The present study thus provides direct empirical evidence for a dissociated overlap of grasping and left-right movements with number magnitude and serial order processing and put important constraints to theories explaining these interactions. Theories assuming a common metric for magnitude processing underlying interactions between number, space, and action (Fischer, 2012; Walsh, 2003) and decisional theories (e.g., Van Opstal & Verguts, 2013) have difficulties in explaining how different actions can lead to qualitative different interactions. From the first class of theories, interactions with only the magnitude dimension would have been predicted, as serial order is typically not considered to be a special instance of a magnitude representation. Here we clearly show that numbers are represented across multiple dimensions and that each dimension interferes with the responses as a function of the task set. We argue therefore that to come to a fuller understanding, future updates of these theories should consider serial order (whether or not in WM) as an important dimension of numbers. Decisional theories on the other hand should further specify how a simple change of the response set, leaving all task- and decision-related aspects unchanged, results in qualitative different interactions.

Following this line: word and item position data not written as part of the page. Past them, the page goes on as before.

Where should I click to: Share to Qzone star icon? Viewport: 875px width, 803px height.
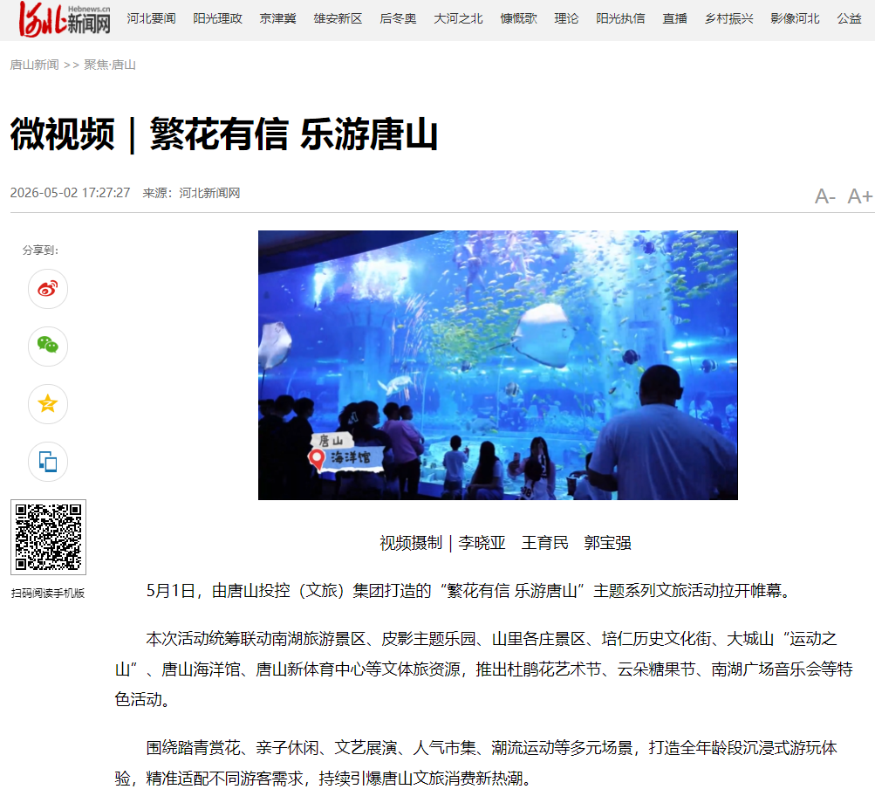[x=48, y=404]
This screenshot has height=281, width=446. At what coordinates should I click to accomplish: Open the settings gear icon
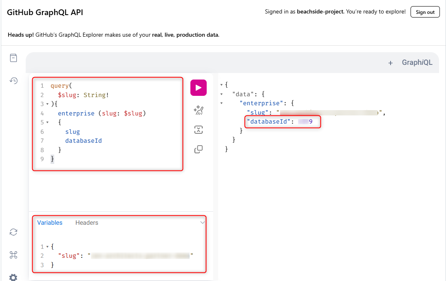click(x=13, y=278)
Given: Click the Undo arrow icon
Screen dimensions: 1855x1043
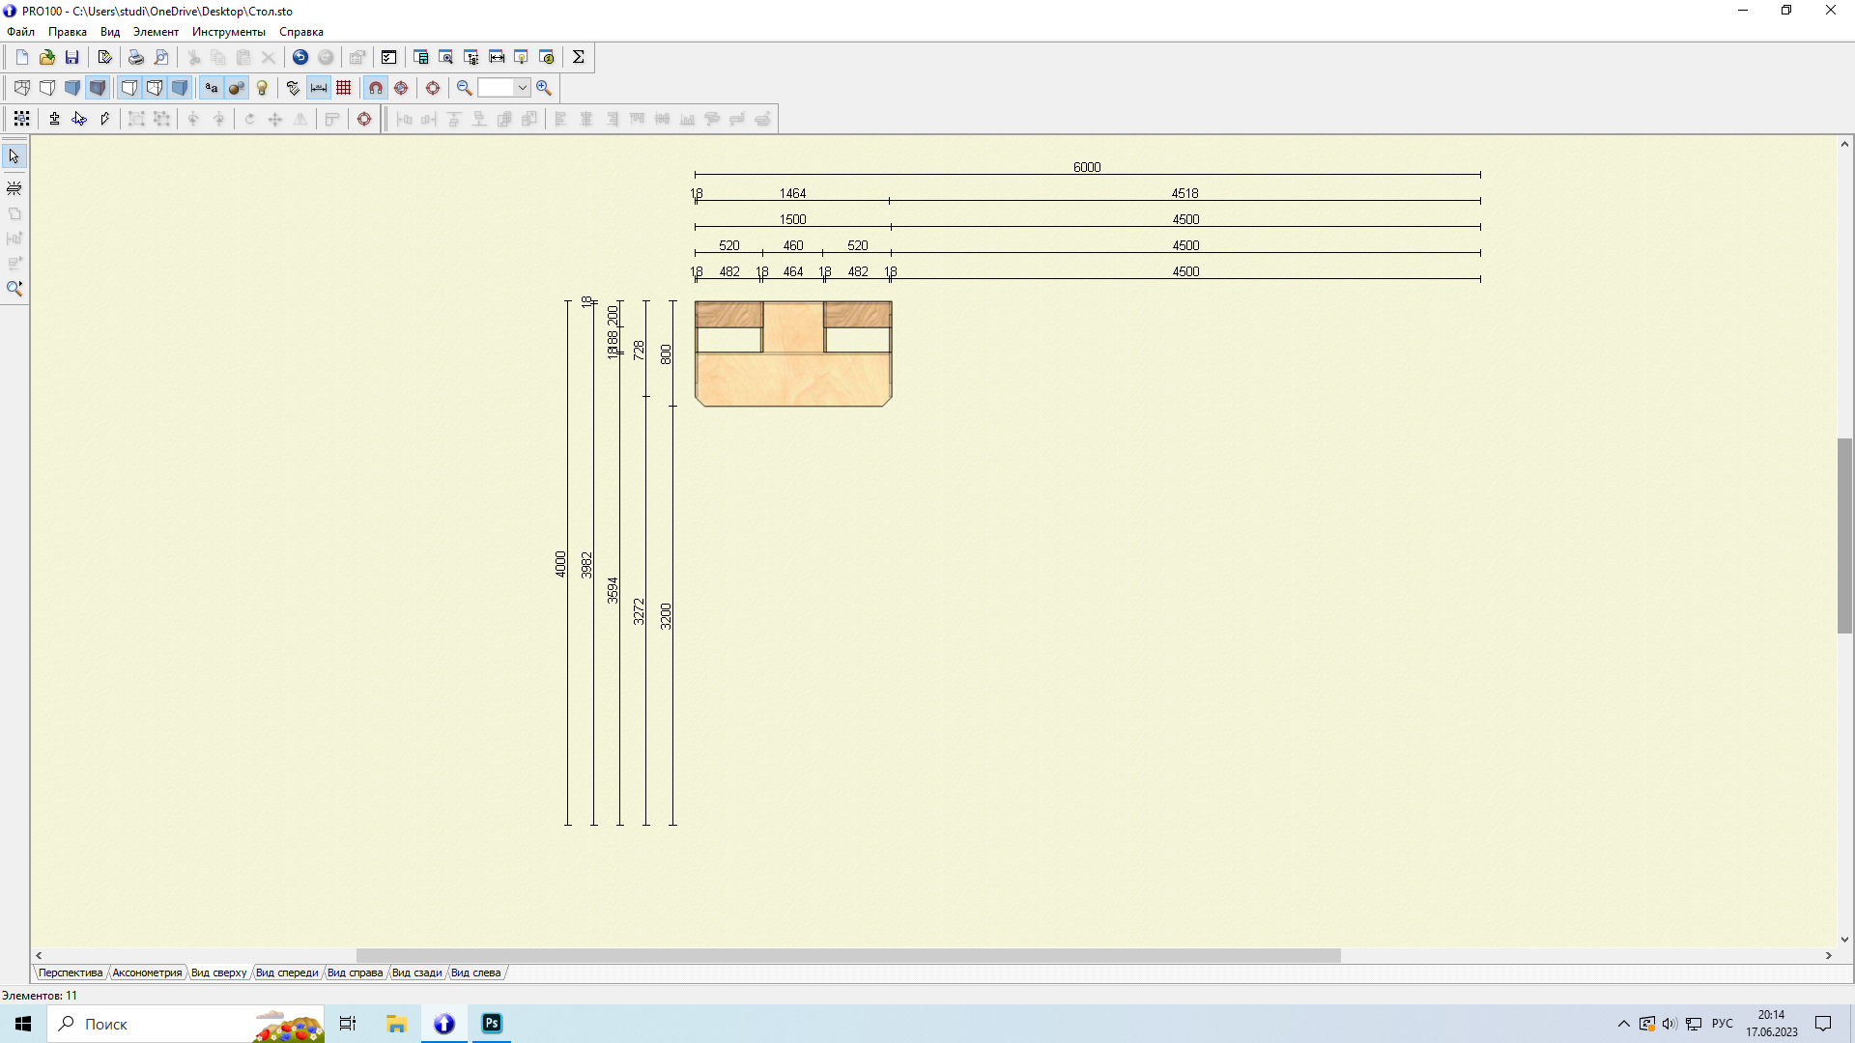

In sum, the current study provides the first direct evidence that grasp and space representations are related to different aspects of number processing, implying a functional distinction between magnitude and serial order processing. More generally, the current results provide a clear illustration that stimulus-response interactions are determined by the dimensional overlap of stimulus and response properties and point to the importance to integrate these ideas in theoretic and computation models on the relation between numbers, space, and action to come to a fuller understanding of the cognitive dynamics underlying them.